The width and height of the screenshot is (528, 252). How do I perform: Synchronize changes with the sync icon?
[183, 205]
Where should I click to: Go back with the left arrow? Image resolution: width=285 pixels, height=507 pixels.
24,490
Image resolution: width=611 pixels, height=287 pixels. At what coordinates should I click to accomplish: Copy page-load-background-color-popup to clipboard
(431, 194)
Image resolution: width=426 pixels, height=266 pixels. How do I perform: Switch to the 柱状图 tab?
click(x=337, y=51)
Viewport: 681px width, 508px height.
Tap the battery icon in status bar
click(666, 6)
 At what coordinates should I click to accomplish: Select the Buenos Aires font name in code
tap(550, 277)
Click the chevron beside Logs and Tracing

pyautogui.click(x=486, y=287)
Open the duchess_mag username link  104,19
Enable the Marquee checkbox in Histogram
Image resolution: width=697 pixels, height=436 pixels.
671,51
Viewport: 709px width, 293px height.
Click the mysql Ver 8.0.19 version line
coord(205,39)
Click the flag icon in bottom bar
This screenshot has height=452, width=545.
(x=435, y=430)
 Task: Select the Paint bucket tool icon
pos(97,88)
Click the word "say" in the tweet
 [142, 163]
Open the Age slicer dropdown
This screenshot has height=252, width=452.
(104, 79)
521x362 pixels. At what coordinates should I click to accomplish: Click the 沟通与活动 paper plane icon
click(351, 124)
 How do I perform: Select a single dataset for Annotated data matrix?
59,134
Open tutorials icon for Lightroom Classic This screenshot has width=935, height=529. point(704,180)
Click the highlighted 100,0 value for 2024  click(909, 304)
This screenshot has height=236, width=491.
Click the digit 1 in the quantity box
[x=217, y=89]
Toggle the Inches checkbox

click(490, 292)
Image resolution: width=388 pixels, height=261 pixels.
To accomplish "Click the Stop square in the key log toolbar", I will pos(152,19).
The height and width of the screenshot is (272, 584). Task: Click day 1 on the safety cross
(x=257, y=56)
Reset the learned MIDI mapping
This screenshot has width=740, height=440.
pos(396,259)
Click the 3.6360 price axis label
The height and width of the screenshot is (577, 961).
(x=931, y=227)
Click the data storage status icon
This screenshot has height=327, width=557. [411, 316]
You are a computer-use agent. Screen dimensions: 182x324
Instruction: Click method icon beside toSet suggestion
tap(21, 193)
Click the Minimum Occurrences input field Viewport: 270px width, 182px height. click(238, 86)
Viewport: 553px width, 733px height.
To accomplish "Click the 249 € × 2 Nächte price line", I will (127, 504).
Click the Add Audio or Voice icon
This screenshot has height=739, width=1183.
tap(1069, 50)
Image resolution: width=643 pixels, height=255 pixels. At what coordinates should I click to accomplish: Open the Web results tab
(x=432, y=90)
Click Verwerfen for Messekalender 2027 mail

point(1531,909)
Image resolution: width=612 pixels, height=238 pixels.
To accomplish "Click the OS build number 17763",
..............................
Activity »
Line by line, retype the whole listing exactly.

Expected output »
The width and height of the screenshot is (528, 252). How do I perform: Synchronize changes with the sync icon?
[183, 205]
Where should I click to: Go back with the left arrow? Image resolution: width=285 pixels, height=507 pixels.
24,490
Image resolution: width=611 pixels, height=287 pixels. At what coordinates should I click to accomplish: Copy page-load-background-color-popup to clipboard
(431, 194)
Image resolution: width=426 pixels, height=266 pixels. How do I perform: Switch to the 柱状图 tab?
click(x=337, y=51)
Viewport: 681px width, 508px height.
Tap the battery icon in status bar
click(666, 6)
 At what coordinates should I click to accomplish: Select the Buenos Aires font name in code
tap(550, 277)
Click the chevron beside Logs and Tracing

pyautogui.click(x=486, y=287)
Open the duchess_mag username link  104,19
Enable the Marquee checkbox in Histogram
Image resolution: width=697 pixels, height=436 pixels.
671,51
Viewport: 709px width, 293px height.
Click the mysql Ver 8.0.19 version line
coord(205,39)
Click the flag icon in bottom bar
This screenshot has height=452, width=545.
(x=435, y=430)
 Task: Select the Paint bucket tool icon
pos(97,88)
Click the word "say" in the tweet
 [142, 163]
Open the Age slicer dropdown
This screenshot has height=252, width=452.
(104, 79)
521x362 pixels. At what coordinates should I click to accomplish: Click the 沟通与活动 paper plane icon
click(351, 124)
 How do I perform: Select a single dataset for Annotated data matrix?
59,134
Open tutorials icon for Lightroom Classic This screenshot has width=935, height=529. point(704,180)
Click the highlighted 100,0 value for 2024  click(909, 304)
This screenshot has height=236, width=491.
Click the digit 1 in the quantity box
[x=217, y=89]
Toggle the Inches checkbox

click(490, 292)
Image resolution: width=388 pixels, height=261 pixels.
To accomplish "Click the Stop square in the key log toolbar", I will pos(152,19).
The height and width of the screenshot is (272, 584). Task: Click day 1 on the safety cross
(x=257, y=56)
Reset the learned MIDI mapping
This screenshot has width=740, height=440.
pos(396,259)
Click the 3.6360 price axis label
The height and width of the screenshot is (577, 961).
(x=931, y=227)
Click the data storage status icon
This screenshot has height=327, width=557. [411, 316]
You are a computer-use agent. Screen dimensions: 182x324
Instruction: Click method icon beside toSet suggestion
tap(21, 193)
Click the Minimum Occurrences input field Viewport: 270px width, 182px height. click(238, 86)
Viewport: 553px width, 733px height.
To accomplish "Click the 249 € × 2 Nächte price line", I will (127, 504).
Click the Add Audio or Voice icon
This screenshot has height=739, width=1183.
tap(1069, 50)
Image resolution: width=643 pixels, height=255 pixels. At what coordinates should I click to accomplish: Open the Web results tab
(x=432, y=90)
Click Verwerfen for Messekalender 2027 mail

point(1531,909)
Image resolution: width=612 pixels, height=238 pixels.
To accomplish "Click the OS build number 17763",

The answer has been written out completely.